Initially, lower courts denied CSS relief and ruled that both the contract and ordinance did not single out CSS for discrimination. These courts cited earlier cases for precedent — notably the landmark Employment Division v. Smith, which ruled that states may enforce laws impacting religious exercise so long as they are neutral and broadly applicable.
In the Fulton case, however, the court said Smith did not apply. Justices decided that Philadelphia’s contact was not “generally applicable” — that it allowed individualized exemptions. Ironically at the heart of this matter was a clause allowing the City Commissioner to use his or her discretion to ignore the non-discrimination rule. The court decided this meant the contract allowed for too much subjective decision-making, and was therefore not generally applicable.
The court also claimed the city’s non-discrimination ordinance did not apply to the contract, since the “services” provided by the agency weren’t being made generally available to the public.

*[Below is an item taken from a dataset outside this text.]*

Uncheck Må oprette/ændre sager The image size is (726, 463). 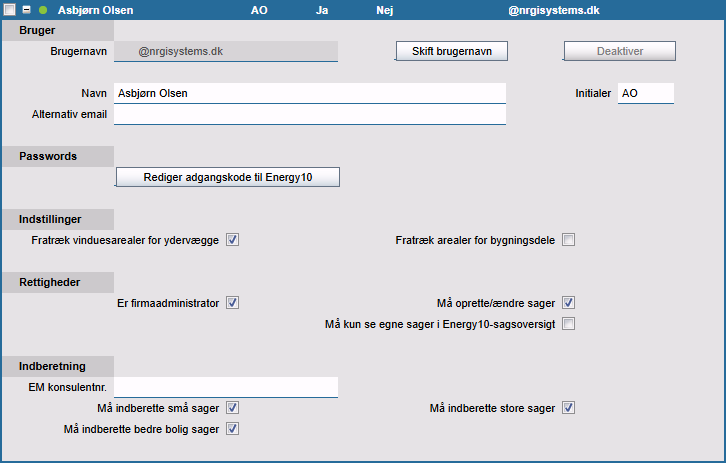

Thankfully, while this ruling was harmful, its scope was mercifully narrow. The court did not consider CSS’s arguments about whether its rights to Free Speech were violated. And the City of Philadelphia may now re-write its next contact with CSS to remove the Commissioner’s discretionary powers — making the contract broad enough to fall under the precedent set in Smith.
So Fulton will not impact cities’ ability to enforce anti-discrimination ordinances overall. The impact of the case will instead remain confined to issues over this particular type of contract.
The problem, however, is that while there are several adoption agencies in metropolitan Philadelphia, there are many places in the US where a religious agency is the only foster parent certification program available. Fulton sets precedent for these organizations to enforce their own anti-LGBTQ+ policies when contracting with governments — paving the way for de facto prohibitions on all same-sex adoptions in these regions.
This case is the Christian nationalist mindset in a nutshell: carving out one special privilege for religious groups after another, regardless the collateral damage to vulnerable people — in this case, kids who will pointlessly languish in the foster system rather than go to a loving home.